What is needed | You are asked to write out the entries exactly as they are given.

Supplied records |
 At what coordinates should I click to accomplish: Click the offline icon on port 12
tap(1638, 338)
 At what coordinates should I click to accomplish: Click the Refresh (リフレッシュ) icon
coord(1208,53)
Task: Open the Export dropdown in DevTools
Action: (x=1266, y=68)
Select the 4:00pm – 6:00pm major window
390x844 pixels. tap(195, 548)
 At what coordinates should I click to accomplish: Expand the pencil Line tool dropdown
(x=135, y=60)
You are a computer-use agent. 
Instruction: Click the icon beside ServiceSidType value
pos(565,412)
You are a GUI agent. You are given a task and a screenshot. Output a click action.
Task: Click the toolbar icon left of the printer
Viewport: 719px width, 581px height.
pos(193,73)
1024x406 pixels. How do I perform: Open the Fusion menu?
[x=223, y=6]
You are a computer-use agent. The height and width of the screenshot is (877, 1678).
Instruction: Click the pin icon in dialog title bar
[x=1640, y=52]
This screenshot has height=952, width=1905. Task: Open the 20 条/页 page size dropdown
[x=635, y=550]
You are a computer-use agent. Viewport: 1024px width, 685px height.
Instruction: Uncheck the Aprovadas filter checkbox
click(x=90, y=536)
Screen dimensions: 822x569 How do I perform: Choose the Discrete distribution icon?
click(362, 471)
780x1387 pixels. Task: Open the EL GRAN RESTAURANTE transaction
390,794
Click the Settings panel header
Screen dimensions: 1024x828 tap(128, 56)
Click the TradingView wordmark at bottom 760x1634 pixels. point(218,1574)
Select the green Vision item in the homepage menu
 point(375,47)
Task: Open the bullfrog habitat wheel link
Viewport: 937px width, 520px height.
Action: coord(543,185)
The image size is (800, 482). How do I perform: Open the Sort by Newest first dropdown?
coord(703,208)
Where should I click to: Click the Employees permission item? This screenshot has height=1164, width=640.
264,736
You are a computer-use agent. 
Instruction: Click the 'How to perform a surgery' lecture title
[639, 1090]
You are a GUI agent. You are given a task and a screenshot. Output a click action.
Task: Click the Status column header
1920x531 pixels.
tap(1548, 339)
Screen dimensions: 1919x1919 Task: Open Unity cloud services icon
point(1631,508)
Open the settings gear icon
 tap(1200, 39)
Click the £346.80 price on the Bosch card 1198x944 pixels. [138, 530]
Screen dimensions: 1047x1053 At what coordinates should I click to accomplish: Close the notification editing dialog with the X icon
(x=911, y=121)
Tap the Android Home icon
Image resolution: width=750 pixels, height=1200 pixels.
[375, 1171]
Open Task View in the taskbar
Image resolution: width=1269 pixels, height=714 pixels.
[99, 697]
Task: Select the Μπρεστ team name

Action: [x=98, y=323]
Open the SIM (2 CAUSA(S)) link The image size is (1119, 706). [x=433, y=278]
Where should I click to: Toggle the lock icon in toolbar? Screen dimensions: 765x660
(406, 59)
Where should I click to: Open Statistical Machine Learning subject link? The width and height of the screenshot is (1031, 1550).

Output below |
 At what coordinates should I click to accomplish: Click the offline icon on port 12
tap(1638, 338)
 At what coordinates should I click to accomplish: Click the Refresh (リフレッシュ) icon
coord(1208,53)
Task: Open the Export dropdown in DevTools
Action: (x=1266, y=68)
Select the 4:00pm – 6:00pm major window
390x844 pixels. tap(195, 548)
 At what coordinates should I click to accomplish: Expand the pencil Line tool dropdown
(x=135, y=60)
You are a computer-use agent. 
Instruction: Click the icon beside ServiceSidType value
pos(565,412)
You are a GUI agent. You are given a task and a screenshot. Output a click action.
Task: Click the toolbar icon left of the printer
Viewport: 719px width, 581px height.
pos(193,73)
1024x406 pixels. How do I perform: Open the Fusion menu?
[x=223, y=6]
You are a computer-use agent. The height and width of the screenshot is (877, 1678).
Instruction: Click the pin icon in dialog title bar
[x=1640, y=52]
This screenshot has height=952, width=1905. Task: Open the 20 条/页 page size dropdown
[x=635, y=550]
You are a computer-use agent. Viewport: 1024px width, 685px height.
Instruction: Uncheck the Aprovadas filter checkbox
click(x=90, y=536)
Screen dimensions: 822x569 How do I perform: Choose the Discrete distribution icon?
click(362, 471)
780x1387 pixels. Task: Open the EL GRAN RESTAURANTE transaction
390,794
Click the Settings panel header
Screen dimensions: 1024x828 tap(128, 56)
Click the TradingView wordmark at bottom 760x1634 pixels. point(218,1574)
Select the green Vision item in the homepage menu
 point(375,47)
Task: Open the bullfrog habitat wheel link
Viewport: 937px width, 520px height.
Action: coord(543,185)
The image size is (800, 482). How do I perform: Open the Sort by Newest first dropdown?
coord(703,208)
Where should I click to: Click the Employees permission item? This screenshot has height=1164, width=640.
264,736
You are a computer-use agent. 
Instruction: Click the 'How to perform a surgery' lecture title
[639, 1090]
You are a GUI agent. You are given a task and a screenshot. Output a click action.
Task: Click the Status column header
1920x531 pixels.
tap(1548, 339)
Screen dimensions: 1919x1919 Task: Open Unity cloud services icon
point(1631,508)
Open the settings gear icon
 tap(1200, 39)
Click the £346.80 price on the Bosch card 1198x944 pixels. [138, 530]
Screen dimensions: 1047x1053 At what coordinates should I click to accomplish: Close the notification editing dialog with the X icon
(x=911, y=121)
Tap the Android Home icon
Image resolution: width=750 pixels, height=1200 pixels.
[375, 1171]
Open Task View in the taskbar
Image resolution: width=1269 pixels, height=714 pixels.
[99, 697]
Task: Select the Μπρεστ team name

Action: [x=98, y=323]
Open the SIM (2 CAUSA(S)) link The image size is (1119, 706). [x=433, y=278]
Where should I click to: Toggle the lock icon in toolbar? Screen dimensions: 765x660
(406, 59)
Where should I click to: Open Statistical Machine Learning subject link? The width and height of the screenshot is (1031, 1550).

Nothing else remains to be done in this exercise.